I have only had to spray it 4 times and the difference it has made. wish i had used it months ago as i had tried everything and nothing worked until i used this spray.

Good luck


----------



## marisa (Jun 19, 2012)

One of my friends used a spritzer water bottle and spritzed the dog in the nose with it when it tried to bite. It did stop biting, but I don't know if I could do that unless I was really concerned with the biting.


----------



## Beth Watkins (Jun 11, 2012)

I posted something similar to this! Minnie is 8 weeks and when she gets to playful she really hurts when she bites and gets far to carried away! And when you shout NO and her to trys to bite you even more! Im being very consistant with her and she is slooowly starting to learn!! It's when she sees my younger sister she get like this and I know it's because she always plays with Minnie and she just thinks she playing all the time! 

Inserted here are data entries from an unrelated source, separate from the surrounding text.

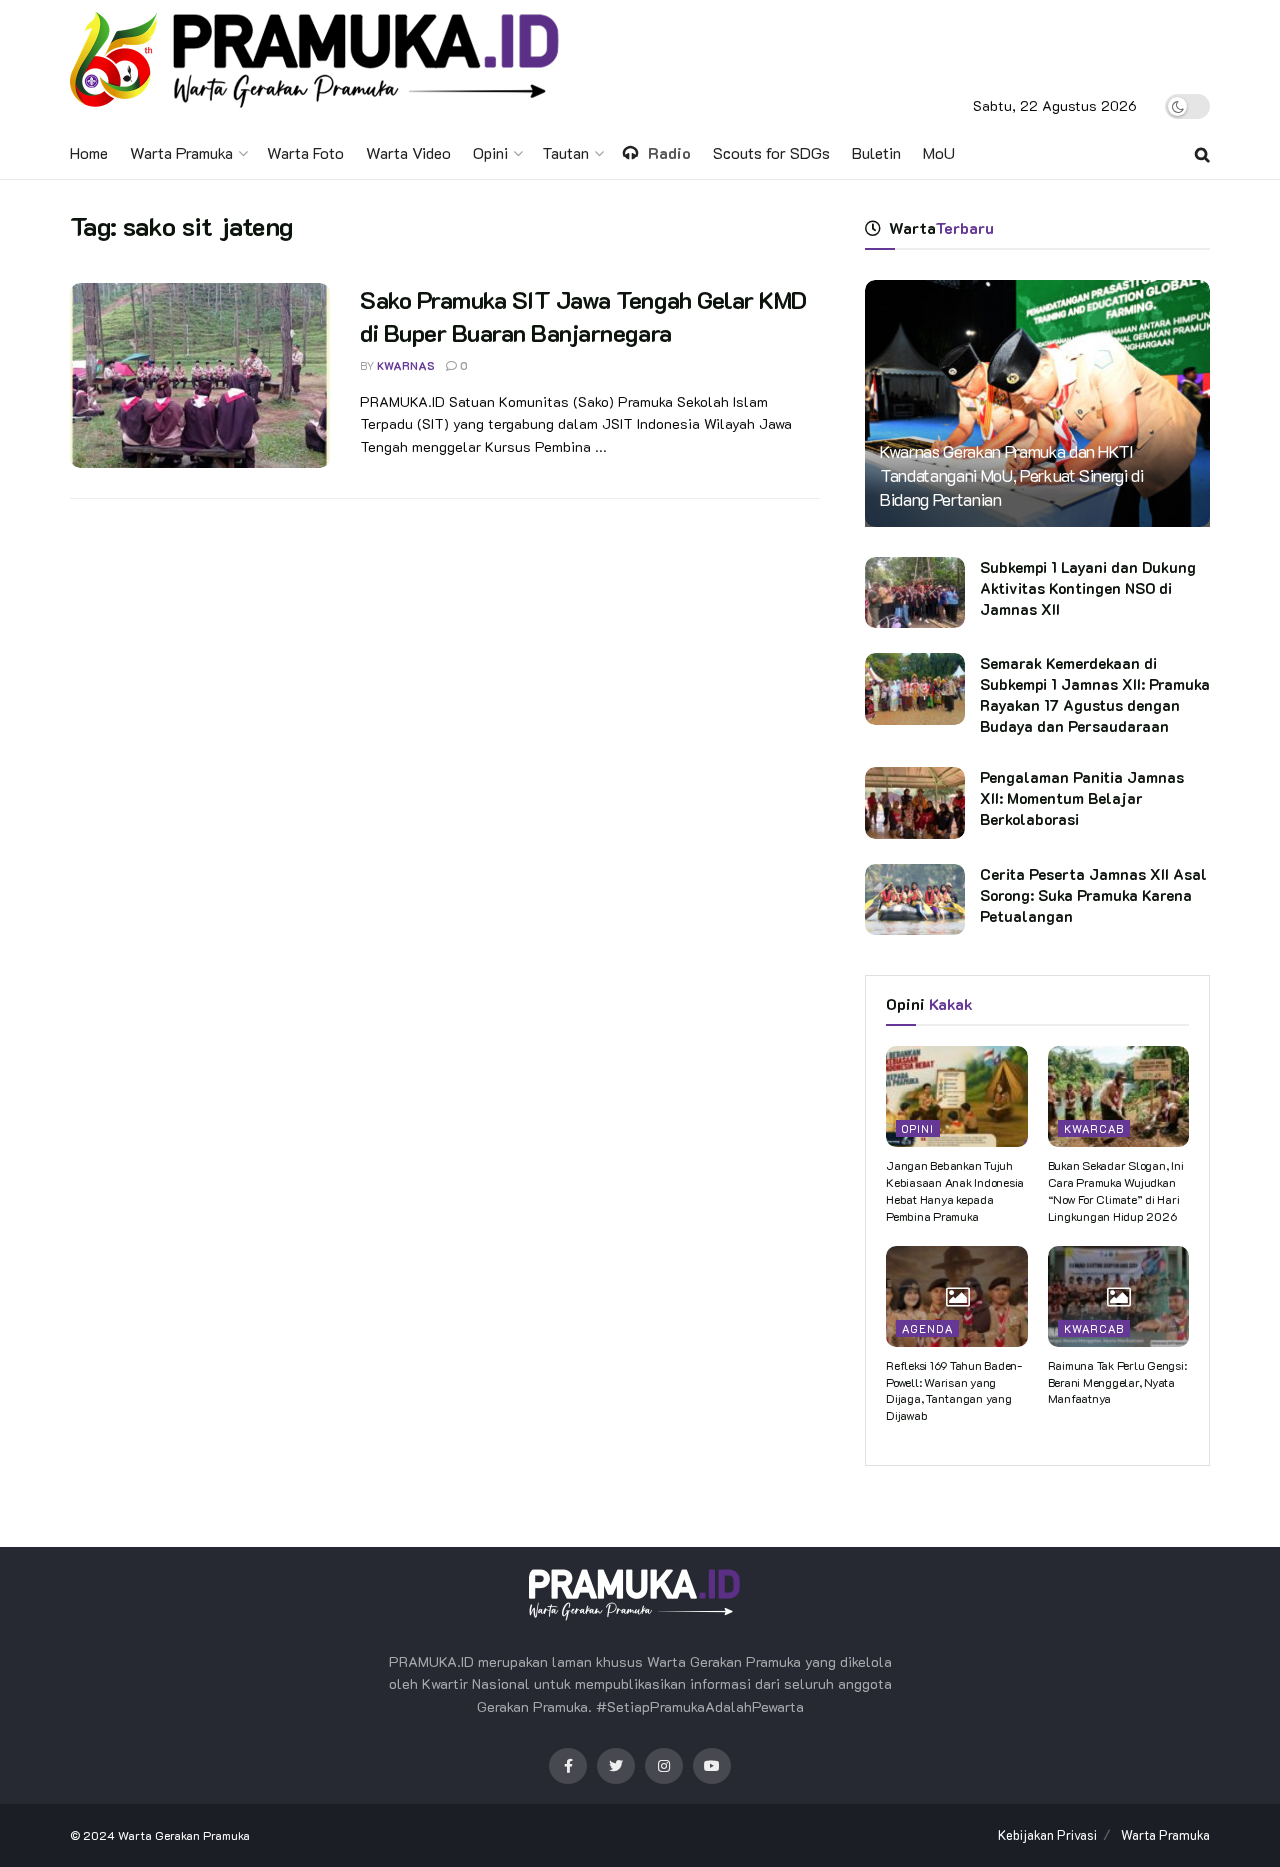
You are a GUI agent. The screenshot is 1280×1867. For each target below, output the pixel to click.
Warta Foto (305, 152)
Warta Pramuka (181, 152)
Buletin (876, 152)
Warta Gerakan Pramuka (184, 1835)
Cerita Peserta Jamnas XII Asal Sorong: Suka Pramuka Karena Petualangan (1093, 895)
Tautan (565, 152)
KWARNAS (406, 365)
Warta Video (408, 152)
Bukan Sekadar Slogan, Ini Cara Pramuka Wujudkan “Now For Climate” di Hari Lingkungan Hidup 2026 (1116, 1190)
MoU (939, 152)
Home (89, 152)
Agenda (927, 1328)
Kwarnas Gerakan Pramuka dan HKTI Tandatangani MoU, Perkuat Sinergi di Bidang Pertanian (1012, 475)
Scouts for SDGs (771, 152)
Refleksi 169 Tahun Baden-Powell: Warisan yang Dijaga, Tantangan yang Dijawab (954, 1390)
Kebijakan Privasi (1047, 1834)
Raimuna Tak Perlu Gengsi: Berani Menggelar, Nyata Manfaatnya (1117, 1382)
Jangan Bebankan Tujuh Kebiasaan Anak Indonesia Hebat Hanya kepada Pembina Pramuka (955, 1190)
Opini (490, 152)
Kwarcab (1094, 1128)
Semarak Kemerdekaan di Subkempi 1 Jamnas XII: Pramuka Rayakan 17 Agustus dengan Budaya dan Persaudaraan (1095, 694)
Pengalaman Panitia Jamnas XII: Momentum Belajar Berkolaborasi (1082, 798)
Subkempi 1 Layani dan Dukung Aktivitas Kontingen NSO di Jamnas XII (1088, 588)
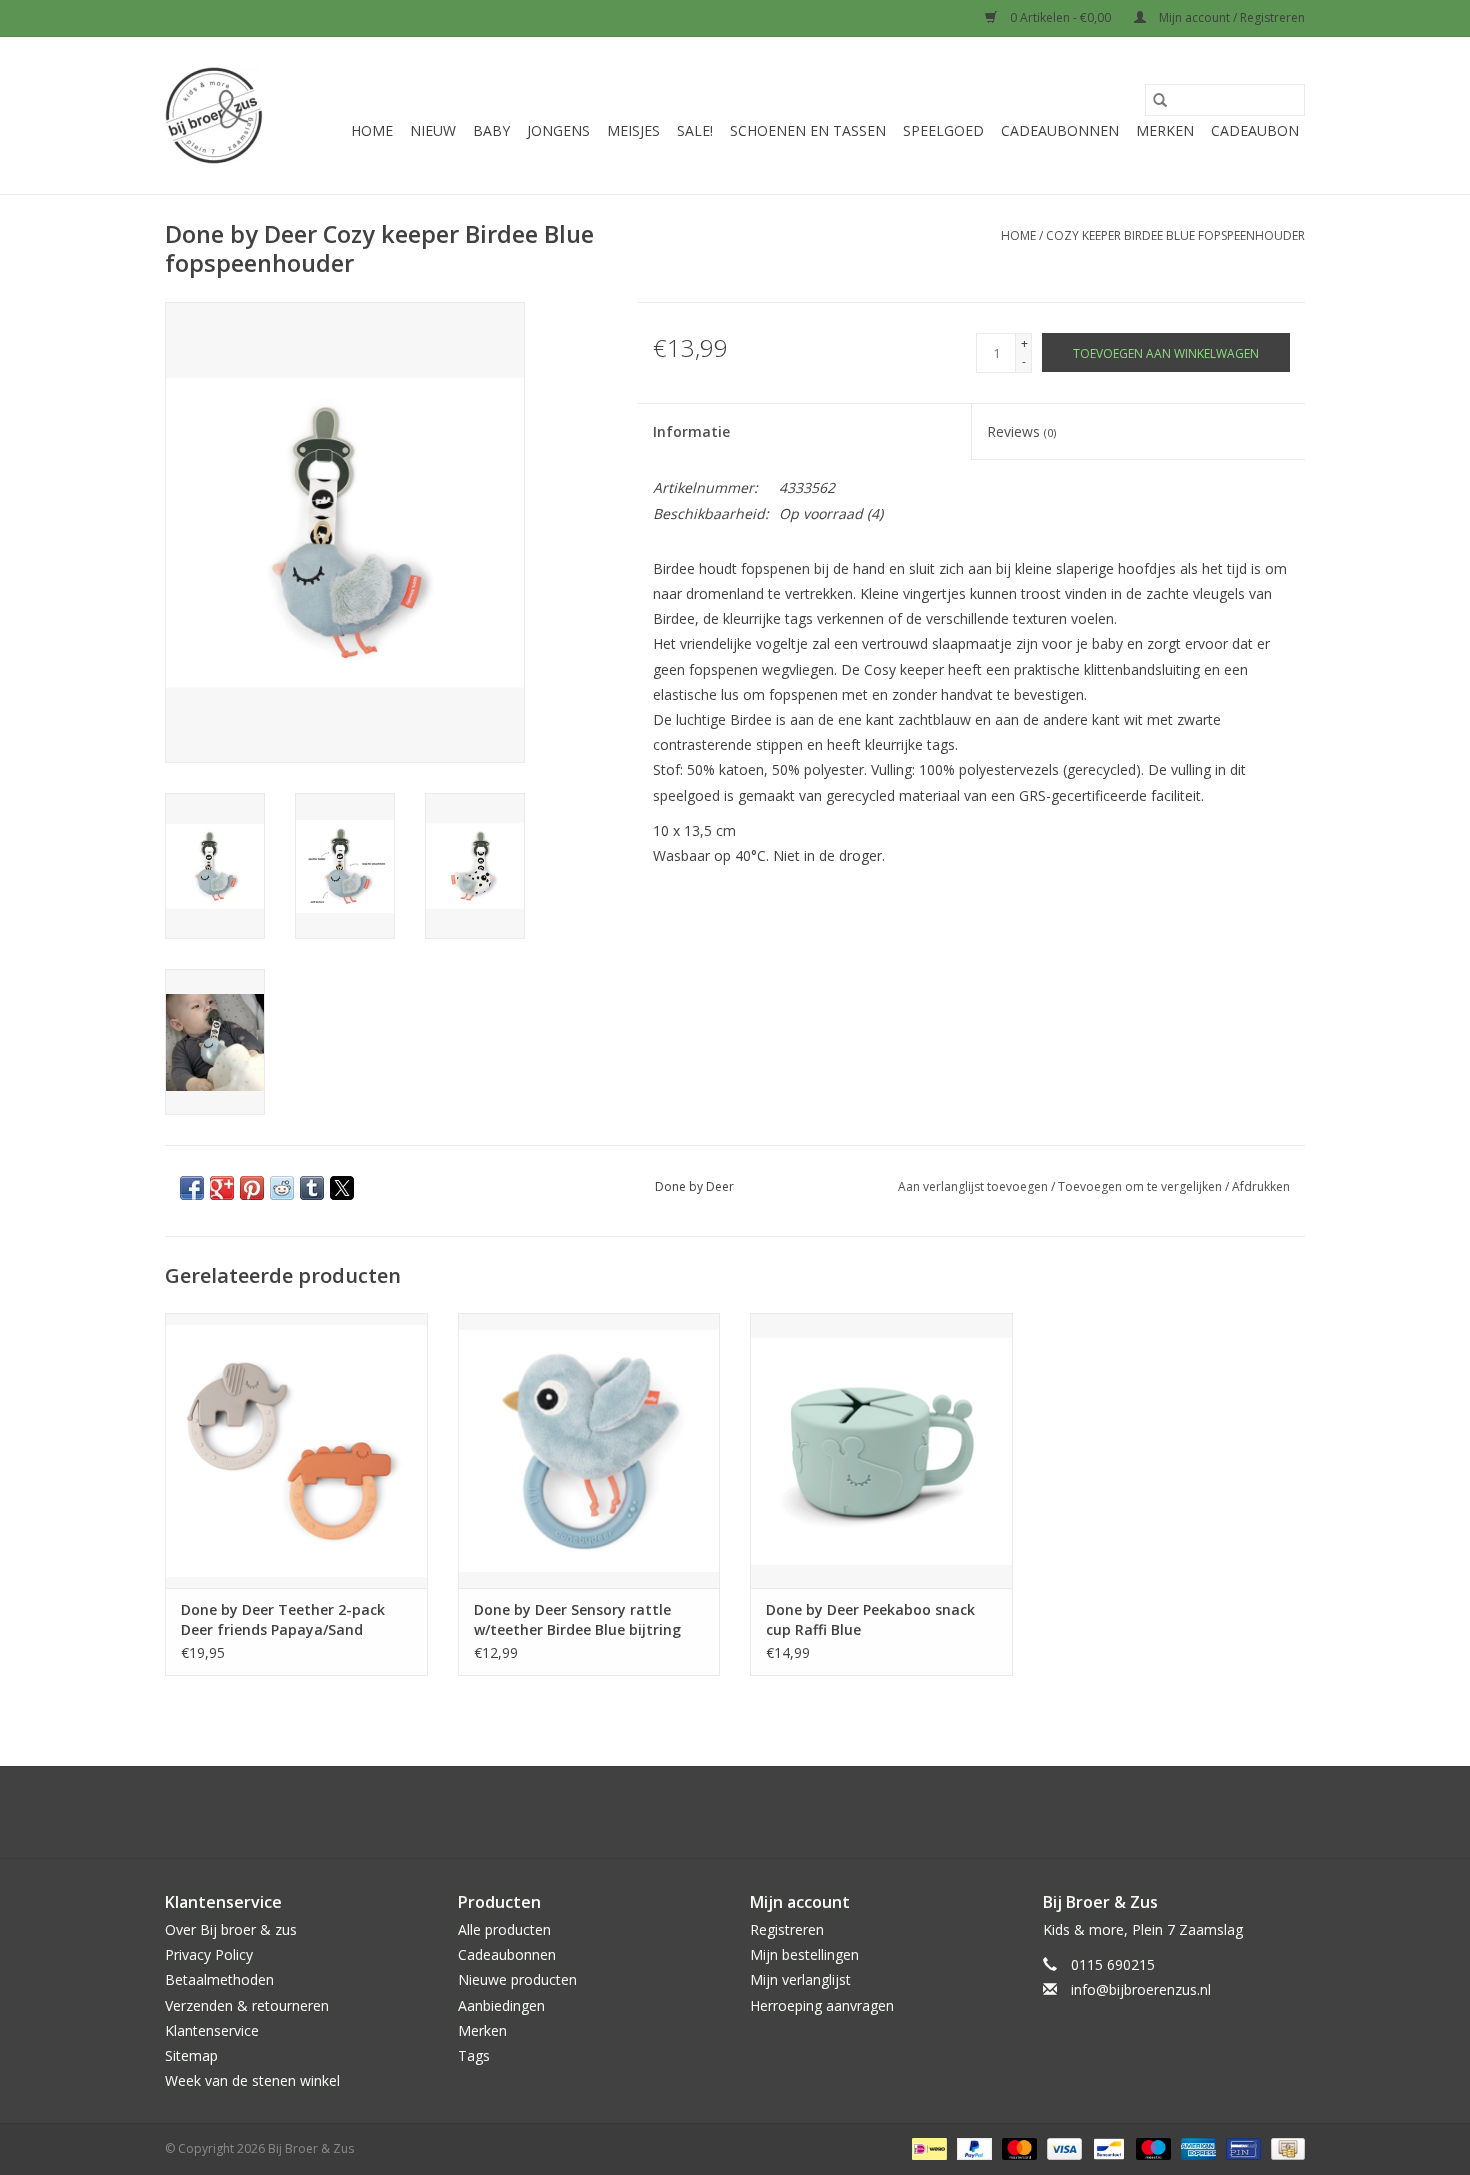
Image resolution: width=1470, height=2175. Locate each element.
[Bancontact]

Other than this shes amazing! I wouldn't change her for the world and I know in time she'll grow out of it!! I know exactly how you feel though, Jo!! 

x x x


----------



## designsbyisis (Dec 27, 2011)

I hope you are feeling better now you know it's not just you ! I had some nights when I seriously considered giving Dex up because of it - I promise it will resolve. At night now we have what everyone dreams of - a well behaved & toilet trained ball of fluff who loves nothing more than a cuddle & snooze on the sofa while watching the telly. 


Sent from my iPhone 
Lisa - mum of 3 boys, Dexter Cockapoo & 4 hens !


----------